Glastonbury Abbey was erected upon the site of the first Christian church in Britain, built by Joseph of Arimathea in 63AD. According to William of Malmesbury’s De Antiquitate Glastoniensis, Joseph and his friends were told by a vision of the Angel Gabriel to build a church in honour of the Holy Mother of God – the Mother Goddess, and the Virgin Mary – the Goddess Mary, in a place shown them from heaven. This they did, building a small circular wattle church, which they dedicated to the Mother of God. For the early inhabitants of the Summerland the Virgin Mary was the Triple Goddess Brigit, who was the Goddess of Childbirth. At a later time St. Bridget was said to have been the midwife to Mary and wet-nurse to Jesus.

One of the most potent places in Glastonbury is the ruined Mary Chapel or St Joseph’s Chapel as it is sometimes known, in the Abbey. The proportions of the existing Mary Chapel are based on the gematria or sacred proportions of the Vesica Piscis, in which two interlocking circles overlap to form the Yoni or Vulva of the Goddess. It is from Her Vulva that we are born into the world and it is through union with Her, spiritually, emotionally and sexually that we shall return to Her.

These proportions were re-discovered by Frederick Bligh Bond, the architect and clairvoyant, when he excavated the ruins of the Abbey, beginning in 1908. The study of the sacred geometry of the Abbey has since been developed by John Michell and Keith Critchlow.

▸ **EXERCISE TASK 1**
Condense the paragraph of the Glastonbury Abbey passage that begins "Glastonbury Abbey was erected" into two or three sentences, keeping its main facts.
▸ **EXERCISE TASK 2**
Answer these questions from the Glastonbury Abbey passage:
(a) What kind of church did Joseph and his friends build?
(b) On the sacred proportions of what figure are the Mary Chapel's proportions based?
(c) In what year did Frederick Bligh Bond begin excavating the Abbey ruins?

▸ **COLLECTED MATERIAL**
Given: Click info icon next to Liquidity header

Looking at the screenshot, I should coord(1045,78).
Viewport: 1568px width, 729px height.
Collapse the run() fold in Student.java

▸ **WRITTEN ANSWER 1**
Glastonbury Abbey stands on the site of Britain's first Christian church, built by Joseph of Arimathea in 63AD. According to William of Malmesbury's De Antiquitate Glastoniensis, a vision of the Angel Gabriel told Joseph and his friends to build a church to the Mother of God, so they built a small circular wattle church and dedicated it to her. The early inhabitants of the Summerland saw the Virgin Mary as the Triple Goddess Brigit, Goddess of Childbirth, and St. Bridget was later said to have been Mary's midwife and Jesus's wet-nurse.

▸ **WRITTEN ANSWER 2**
(a) A small circular wattle church.
(b) The Vesica Piscis.
(c) 1908.